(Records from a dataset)

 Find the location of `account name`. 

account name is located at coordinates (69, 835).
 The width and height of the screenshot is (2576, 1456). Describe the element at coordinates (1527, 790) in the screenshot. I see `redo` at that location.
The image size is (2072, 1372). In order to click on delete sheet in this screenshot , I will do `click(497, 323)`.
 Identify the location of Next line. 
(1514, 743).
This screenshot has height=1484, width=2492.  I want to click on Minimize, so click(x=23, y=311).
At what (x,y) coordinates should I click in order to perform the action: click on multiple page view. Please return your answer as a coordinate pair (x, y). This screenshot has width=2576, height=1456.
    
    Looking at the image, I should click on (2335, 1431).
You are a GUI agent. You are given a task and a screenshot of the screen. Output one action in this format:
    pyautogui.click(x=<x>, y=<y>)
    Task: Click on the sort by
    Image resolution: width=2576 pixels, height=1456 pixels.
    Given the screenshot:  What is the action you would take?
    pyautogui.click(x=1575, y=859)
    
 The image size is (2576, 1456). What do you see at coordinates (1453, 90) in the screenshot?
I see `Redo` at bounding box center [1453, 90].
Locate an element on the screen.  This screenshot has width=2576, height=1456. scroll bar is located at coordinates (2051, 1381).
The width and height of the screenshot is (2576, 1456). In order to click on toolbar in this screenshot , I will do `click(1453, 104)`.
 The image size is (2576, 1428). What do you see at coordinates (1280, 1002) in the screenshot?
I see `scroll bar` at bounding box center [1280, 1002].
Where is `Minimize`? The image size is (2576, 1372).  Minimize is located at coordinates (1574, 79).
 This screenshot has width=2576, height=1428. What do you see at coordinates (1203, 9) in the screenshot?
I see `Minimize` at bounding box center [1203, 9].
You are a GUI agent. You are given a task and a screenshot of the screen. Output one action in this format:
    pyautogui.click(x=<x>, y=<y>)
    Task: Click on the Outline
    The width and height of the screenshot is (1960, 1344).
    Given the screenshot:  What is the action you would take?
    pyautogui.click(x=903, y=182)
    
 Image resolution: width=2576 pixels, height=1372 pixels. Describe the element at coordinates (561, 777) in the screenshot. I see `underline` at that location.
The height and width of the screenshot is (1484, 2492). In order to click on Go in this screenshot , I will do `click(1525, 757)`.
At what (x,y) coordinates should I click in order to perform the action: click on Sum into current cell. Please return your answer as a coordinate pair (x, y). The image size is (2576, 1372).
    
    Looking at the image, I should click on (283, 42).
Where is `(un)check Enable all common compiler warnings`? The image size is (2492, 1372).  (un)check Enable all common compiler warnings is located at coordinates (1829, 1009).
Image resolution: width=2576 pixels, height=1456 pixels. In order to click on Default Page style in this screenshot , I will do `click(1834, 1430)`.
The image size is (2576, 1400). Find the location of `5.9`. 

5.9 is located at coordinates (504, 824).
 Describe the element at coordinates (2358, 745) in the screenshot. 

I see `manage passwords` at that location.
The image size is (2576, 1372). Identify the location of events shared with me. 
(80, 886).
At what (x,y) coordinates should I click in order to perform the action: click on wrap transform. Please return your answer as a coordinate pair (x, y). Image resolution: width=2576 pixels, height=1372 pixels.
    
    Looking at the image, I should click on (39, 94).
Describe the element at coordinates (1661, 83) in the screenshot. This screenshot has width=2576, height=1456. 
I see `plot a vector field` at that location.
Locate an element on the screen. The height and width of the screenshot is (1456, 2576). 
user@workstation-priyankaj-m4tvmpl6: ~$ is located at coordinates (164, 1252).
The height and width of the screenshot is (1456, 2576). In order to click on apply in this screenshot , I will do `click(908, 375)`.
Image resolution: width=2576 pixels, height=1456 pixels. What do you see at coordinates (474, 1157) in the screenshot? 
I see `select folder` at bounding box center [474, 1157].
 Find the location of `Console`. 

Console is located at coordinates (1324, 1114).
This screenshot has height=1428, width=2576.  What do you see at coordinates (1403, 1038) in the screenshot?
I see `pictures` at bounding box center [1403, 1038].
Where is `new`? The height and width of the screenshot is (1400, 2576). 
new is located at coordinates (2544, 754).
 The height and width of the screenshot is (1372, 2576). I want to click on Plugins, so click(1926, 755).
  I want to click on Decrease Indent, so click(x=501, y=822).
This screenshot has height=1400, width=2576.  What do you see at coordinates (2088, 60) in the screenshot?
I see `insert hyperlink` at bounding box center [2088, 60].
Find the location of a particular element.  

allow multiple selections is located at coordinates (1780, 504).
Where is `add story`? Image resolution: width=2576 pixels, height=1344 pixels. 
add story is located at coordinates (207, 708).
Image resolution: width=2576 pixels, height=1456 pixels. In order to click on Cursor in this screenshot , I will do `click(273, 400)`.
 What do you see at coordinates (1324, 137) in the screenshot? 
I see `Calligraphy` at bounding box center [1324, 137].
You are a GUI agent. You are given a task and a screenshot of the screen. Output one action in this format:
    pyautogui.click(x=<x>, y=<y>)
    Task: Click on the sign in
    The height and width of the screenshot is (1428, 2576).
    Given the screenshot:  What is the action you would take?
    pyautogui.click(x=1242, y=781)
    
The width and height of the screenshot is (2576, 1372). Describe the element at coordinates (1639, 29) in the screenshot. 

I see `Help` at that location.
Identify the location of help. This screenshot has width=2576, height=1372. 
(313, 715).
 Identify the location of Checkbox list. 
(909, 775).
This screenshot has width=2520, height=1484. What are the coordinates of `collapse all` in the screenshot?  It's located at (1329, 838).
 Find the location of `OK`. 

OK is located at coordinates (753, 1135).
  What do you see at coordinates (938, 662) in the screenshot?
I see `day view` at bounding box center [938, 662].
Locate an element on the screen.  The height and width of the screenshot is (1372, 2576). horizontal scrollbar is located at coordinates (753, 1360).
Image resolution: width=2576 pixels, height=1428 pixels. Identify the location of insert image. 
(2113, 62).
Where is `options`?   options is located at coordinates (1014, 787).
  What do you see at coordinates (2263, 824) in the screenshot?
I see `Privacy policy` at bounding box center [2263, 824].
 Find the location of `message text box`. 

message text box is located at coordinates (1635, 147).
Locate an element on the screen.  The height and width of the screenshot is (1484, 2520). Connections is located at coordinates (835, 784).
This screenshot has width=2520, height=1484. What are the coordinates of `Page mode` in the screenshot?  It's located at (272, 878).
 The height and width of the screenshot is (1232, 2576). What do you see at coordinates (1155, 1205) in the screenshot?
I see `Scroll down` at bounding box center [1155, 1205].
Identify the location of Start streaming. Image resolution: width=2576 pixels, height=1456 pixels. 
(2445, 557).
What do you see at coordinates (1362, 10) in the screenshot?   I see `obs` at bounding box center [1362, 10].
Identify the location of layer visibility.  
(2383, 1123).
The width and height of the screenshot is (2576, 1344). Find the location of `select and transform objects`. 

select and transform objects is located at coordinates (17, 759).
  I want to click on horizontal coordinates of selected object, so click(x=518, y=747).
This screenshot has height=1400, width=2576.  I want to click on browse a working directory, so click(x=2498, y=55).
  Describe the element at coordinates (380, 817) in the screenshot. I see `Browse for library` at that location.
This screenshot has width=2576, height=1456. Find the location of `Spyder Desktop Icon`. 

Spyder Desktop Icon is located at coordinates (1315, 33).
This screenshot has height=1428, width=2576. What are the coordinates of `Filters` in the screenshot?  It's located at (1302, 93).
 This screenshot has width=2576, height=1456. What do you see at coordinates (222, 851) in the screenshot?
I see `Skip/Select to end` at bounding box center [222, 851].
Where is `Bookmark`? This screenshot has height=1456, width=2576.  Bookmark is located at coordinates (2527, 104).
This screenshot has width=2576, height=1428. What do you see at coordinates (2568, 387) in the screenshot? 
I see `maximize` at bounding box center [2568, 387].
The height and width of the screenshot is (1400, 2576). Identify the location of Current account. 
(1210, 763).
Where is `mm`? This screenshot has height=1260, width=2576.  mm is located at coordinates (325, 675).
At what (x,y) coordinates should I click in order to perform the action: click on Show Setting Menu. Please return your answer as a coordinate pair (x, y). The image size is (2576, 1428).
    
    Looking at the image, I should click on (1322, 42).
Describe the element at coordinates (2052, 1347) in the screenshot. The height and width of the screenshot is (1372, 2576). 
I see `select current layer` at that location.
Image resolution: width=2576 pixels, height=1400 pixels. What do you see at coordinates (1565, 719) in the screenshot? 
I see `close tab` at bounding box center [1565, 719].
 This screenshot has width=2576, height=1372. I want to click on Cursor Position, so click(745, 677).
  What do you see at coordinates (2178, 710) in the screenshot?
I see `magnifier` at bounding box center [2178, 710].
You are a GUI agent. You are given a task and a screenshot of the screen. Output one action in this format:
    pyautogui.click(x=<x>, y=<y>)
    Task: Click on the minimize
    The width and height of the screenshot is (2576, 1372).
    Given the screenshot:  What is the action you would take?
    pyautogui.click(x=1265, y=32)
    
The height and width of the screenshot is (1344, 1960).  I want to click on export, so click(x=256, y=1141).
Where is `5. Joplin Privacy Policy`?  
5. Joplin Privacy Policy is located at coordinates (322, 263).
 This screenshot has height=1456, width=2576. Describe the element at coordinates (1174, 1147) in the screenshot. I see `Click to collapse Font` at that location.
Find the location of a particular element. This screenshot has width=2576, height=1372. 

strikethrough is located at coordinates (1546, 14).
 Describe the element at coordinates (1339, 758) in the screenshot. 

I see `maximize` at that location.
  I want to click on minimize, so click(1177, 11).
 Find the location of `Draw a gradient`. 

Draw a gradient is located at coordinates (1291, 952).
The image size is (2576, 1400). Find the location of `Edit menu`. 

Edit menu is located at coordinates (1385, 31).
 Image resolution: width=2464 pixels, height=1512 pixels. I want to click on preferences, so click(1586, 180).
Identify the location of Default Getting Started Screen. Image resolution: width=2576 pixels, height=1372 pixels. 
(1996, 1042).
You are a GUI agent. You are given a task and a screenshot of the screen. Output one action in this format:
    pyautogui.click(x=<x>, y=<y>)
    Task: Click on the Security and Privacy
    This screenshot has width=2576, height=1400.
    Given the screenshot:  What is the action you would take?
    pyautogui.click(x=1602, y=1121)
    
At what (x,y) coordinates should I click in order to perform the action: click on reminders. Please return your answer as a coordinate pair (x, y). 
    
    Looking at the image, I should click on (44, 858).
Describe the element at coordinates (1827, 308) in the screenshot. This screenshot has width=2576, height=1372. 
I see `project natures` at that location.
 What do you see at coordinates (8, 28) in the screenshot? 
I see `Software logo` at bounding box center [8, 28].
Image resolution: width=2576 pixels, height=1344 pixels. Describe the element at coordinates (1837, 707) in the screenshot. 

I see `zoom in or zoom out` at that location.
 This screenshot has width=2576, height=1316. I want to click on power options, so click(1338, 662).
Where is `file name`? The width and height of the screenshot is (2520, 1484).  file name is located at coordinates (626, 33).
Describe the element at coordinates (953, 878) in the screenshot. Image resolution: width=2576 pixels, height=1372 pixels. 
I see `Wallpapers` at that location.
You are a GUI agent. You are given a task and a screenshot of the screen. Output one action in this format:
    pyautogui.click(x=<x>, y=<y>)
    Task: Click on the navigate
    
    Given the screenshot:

WRITTEN EXERCISE
Pick out and copy in full each line of the records above that contains the string "text".

CORRECT ANSWER
 Find the location of `message text box`. 
message text box is located at coordinates (1635, 147).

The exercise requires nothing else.